Moses Makasi

Personal information
- Full name: Kusu Moses Makasi
- Date of birth: 22 September 1995 (age 30)
- Place of birth: Lewisham, England
- Height: 1.80 m (5 ft 11 in)
- Position: Midfielder

Youth career
- West Ham United

Senior career*
- Years: Team / Apps / (Gls)
- 2015–2019: West Ham United / 0 / (0)
- 2015: → Chelmsford City (loan) / 6 / (0)
- 2018: → Plymouth Argyle (loan) / 7 / (1)
- 2019: → Stevenage (loan) / 14 / (0)
- 2019–2020: FC Eindhoven / 24 / (1)
- 2020–2021: Brage / 49 / (0)

= Moses Makasi =

English footballer (born 1995)

Kusu Moses Makasi (born 22 September 1995) is an English professional footballer who plays as a midfielder.

==Career==
Makasi signed his first professional contract with West Ham United in 2014. He spent time on loan at Chelmsford City in August and September 2015, making six league appearances.
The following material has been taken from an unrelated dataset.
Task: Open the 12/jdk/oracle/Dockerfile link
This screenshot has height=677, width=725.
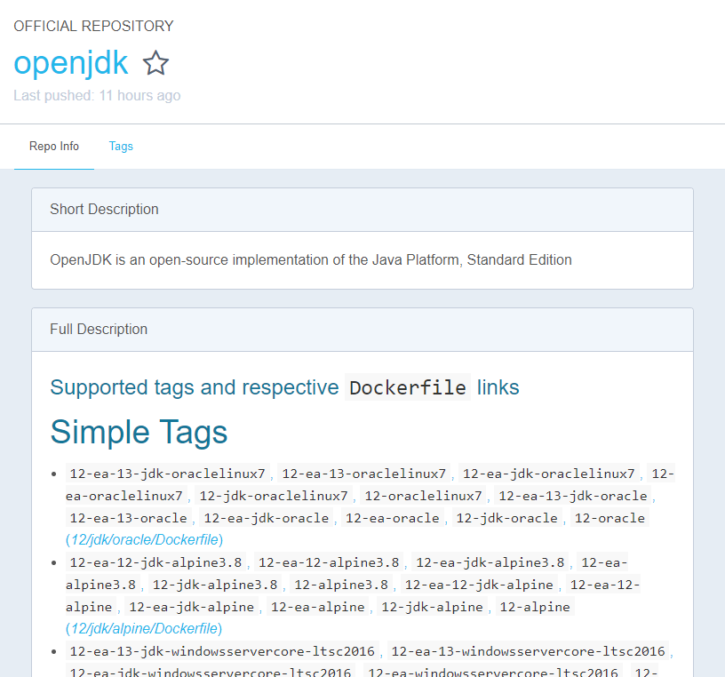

He signed a new contract with West Ham in May 2016.

Makasi began the 2017–18 season as captain of the U23 squad and scored in the EFL Trophy win over Swindon Town in August 2017. He was named on the bench for five first-team matches.

In January 2018 he joined Plymouth Argyle on loan for the remainder of the season. He made his first team debut on 13 February 2018, in a 4–2 home win against AFC Wimbledon, coming on as a substitute for Antoni Sarcevic. He scored his first goal for the club in his next game, his first start, in a 1–1 draw away at Fleetwood Town.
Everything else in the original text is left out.